Sir Charles Parsons and others prefer small units. It is realised in regard to the multiplication of small units (as the Lilliputians tied up Gulliver) that though there is no important reason why cylinders shall not be multiplied on the same shaft yet the space required will be very large—the engines thus spreading themselves in the fore and aft direction—but here comes in the ingenuity of the Naval Constructor and the Marine Engineer in arranging a complete fresh adaptation of the hull space and forthwith immense fighting advantages will accrue! Far from being an insuperable objection it’s a blessing in disguise, for with a multiplicity of internal combustion engines there undoubtedly follows increased safety from serious or total breakdown, provided that suitable means are provided for disconnecting any damaged unit and also for preventing in case of such failure any damage to the rest of the system. The storage of oil fuel lends itself to a remarkable new disposition of the whole hull space. Thus a battleship could carry some five or six thousand tons of oil in her double bottoms—sufficient to go round the earth without r-fuelling. The “Non-Pareil” (being the French for the “Incomparable”) will carry over 6,000 tons of oil in her double bottoms, with an extra double bottom below those carrying the oil. This is equal to 24,000 tons of coal!
This new arrangement of the hull space permits some dozen motor boats being carried in a central armoured pit (where the funnels used to be). These 60-feet motor boats would carry 21-inch Torpedoes and have a speed of 40 knots. Imagine these hornets being let loose in a sea fight! The 21-inch Torpedo which they carry goes 5 miles! And the silhouette of an Internal Combustion Battleship is over 30 per cent. less than any living or projected Battleship in the target offered to the enemy’s fire.
IX.—Finally:
To be first in the race is everything!
Just consider our immense gains in having been first with the water-tube boiler! First with the turbine! First with the 13½-inch gun! Just take this last as an illustration! We shall have 16 ships armed with the 13½-inch gun before the Germans have a single ship with anything bigger than the 12-inch, and the 13½-inch is as superior to the 12-inch as the 12-inch is to a peashooter.
And yet we hesitate to plunge with a Motor Battleship!

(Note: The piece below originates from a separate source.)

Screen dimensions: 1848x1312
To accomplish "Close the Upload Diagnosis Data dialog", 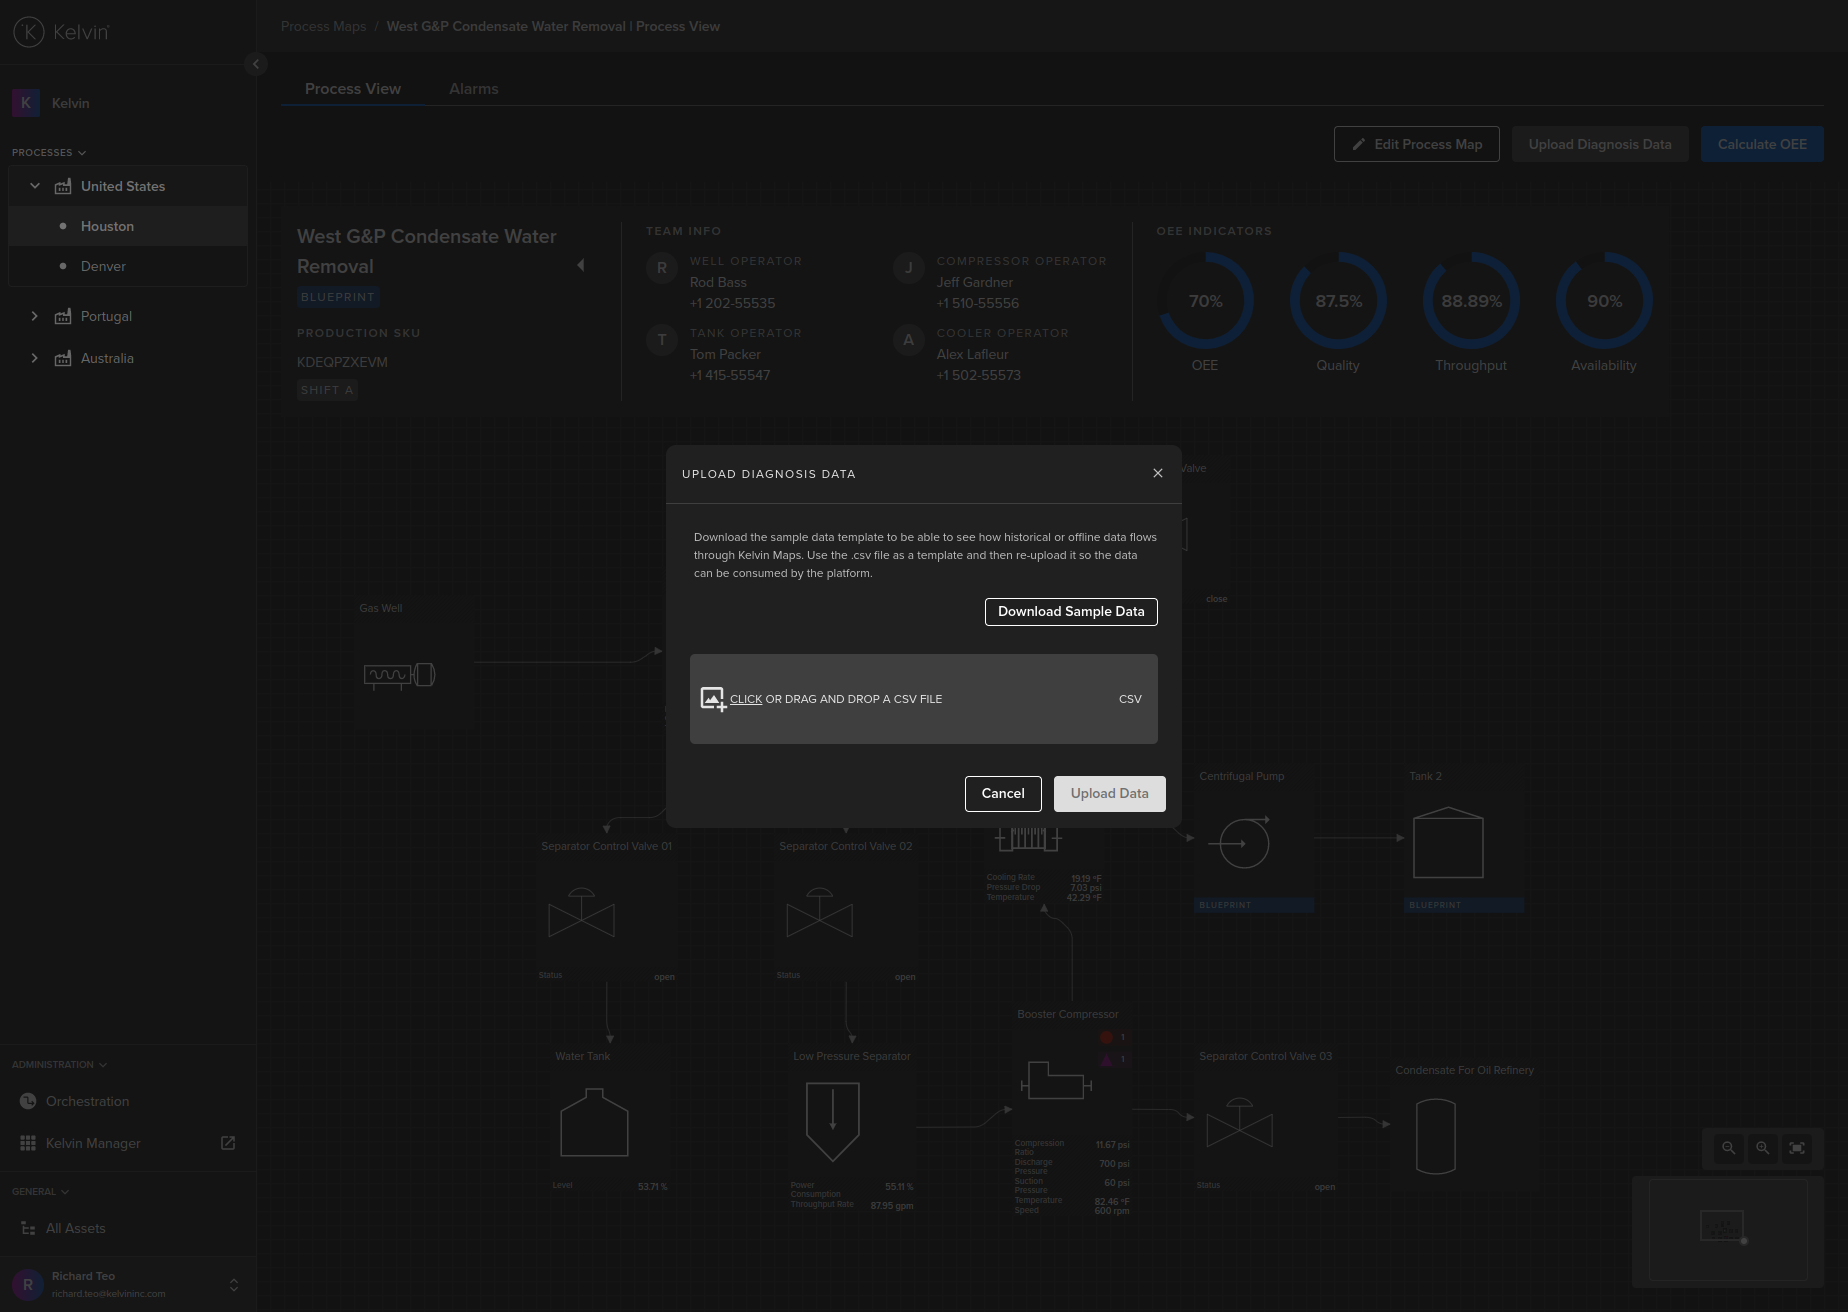I will tap(1158, 473).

Why boggle at this plunge when we have plunged before, every time with success?
People say Internal Combustion Propulsion in a hundred thousand horse-power Dreadnought is similarly impossible! “Wait and see!”—The “Non-Pareil” is coming along!
The rapid development of the oil engine is best illustrated by the fact that a highly influential and rich German syndicate have arranged for six passenger steamers for the Atlantic and Pacific Trade, of 22 knots speed and 36,000 H.P. with nine of Krupp’s cylinders of 4,000 H.P. each on three shafts.[12]
There need be no fear of an oil famine because of the immense sure oil areas recently brought to notice in Canada, Persia, Mesopotamia and elsewhere. The British oil area in Trinidad alone will be able to more than supply all the requirements of the British Navy. Assuming the present coal requirements of the Navy at 1½ million tons annually, then less than half a million tons of oil would suffice when the whole British Navy is oil engined, and, as recently remarked by the greatest oil magnate, this amount would be a bagatelle compared with the total output of oil, which he expects before many years to reach an output of a hundred million tons a year in consequence of the great demand for developing its output and the discovery of new oil areas and the working of shale deposits.

We turned coal-burning Battleships that were building in November, 1914, into oilers, with great increase of efficiency and speed.